**Text passage:**
NELSON AFANADOR, ET AL.,

Plaintiffs, Appellants,

v.

UNITED STATES POSTAL SERVICE, ET AL.,

Defendants, Appellees.

____________________

APPEAL FROM THE UNITED STATES DISTRICT COURT

FOR THE DISTRICT OF PUERTO RICO

[Hon. Jaime Pieras, Jr., U.S. District Judge]
___________________

____________________

Before

Torruella, Cyr and Stahl,
Circuit Judges.
______________

____________________

William Santiago-Sastre and Melendez Perez, Moran & Santiago on
________________________ __________________________________
brief for appellants.
Daniel F. Lopez Romo, United States Attorney, and Fidel A.
_______________________ _________
Sevillano Del Rio, Assistant United States Attorney, on brief for
__________________
appellees.

____________________

____________________

Per Curiam. In this case appellants appeal a
__________

judgment dismissing their claims against the United States

Postal Service (USPS) and the Postmaster General under the

Federal Tort Claims Act (FTCA), 28 U.S.C. 2672 et seq., and

against a postal inspector, D. H. Tanner, under Bivens v. Six
______ ___

Unknown Named Agents of Federal Bureau of Narcotics, 403 U.S.

**Source excerpt:**
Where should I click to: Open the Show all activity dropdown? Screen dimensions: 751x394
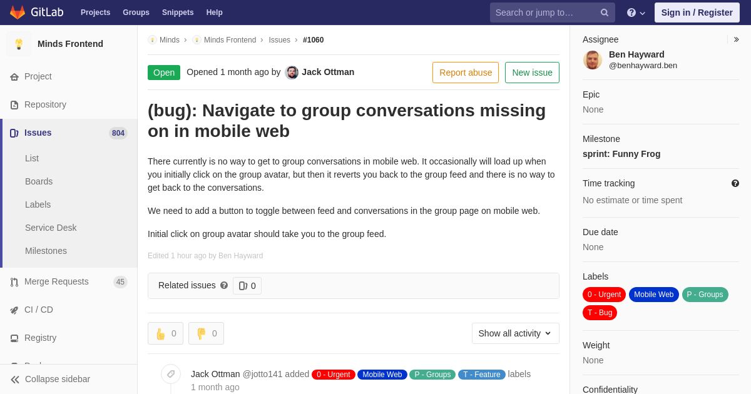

**Your task:**
Reproduce, word for word, the court opinion excerpt above, from the case caption through the final citation line.

**The reply:**
NELSON AFANADOR, ET AL.,

Plaintiffs, Appellants,

v.

UNITED STATES POSTAL SERVICE, ET AL.,

Defendants, Appellees.

____________________

APPEAL FROM THE UNITED STATES DISTRICT COURT

FOR THE DISTRICT OF PUERTO RICO

[Hon. Jaime Pieras, Jr., U.S. District Judge]
___________________

____________________

Before

Torruella, Cyr and Stahl,
Circuit Judges.
______________

____________________

William Santiago-Sastre and Melendez Perez, Moran & Santiago on
________________________ __________________________________
brief for appellants.
Daniel F. Lopez Romo, United States Attorney, and Fidel A.
_______________________ _________
Sevillano Del Rio, Assistant United States Attorney, on brief for
__________________
appellees.

____________________

____________________

Per Curiam. In this case appellants appeal a
__________

judgment dismissing their claims against the United States

Postal Service (USPS) and the Postmaster General under the

Federal Tort Claims Act (FTCA), 28 U.S.C. 2672 et seq., and

against a postal inspector, D. H. Tanner, under Bivens v. Six
______ ___

Unknown Named Agents of Federal Bureau of Narcotics, 403 U.S.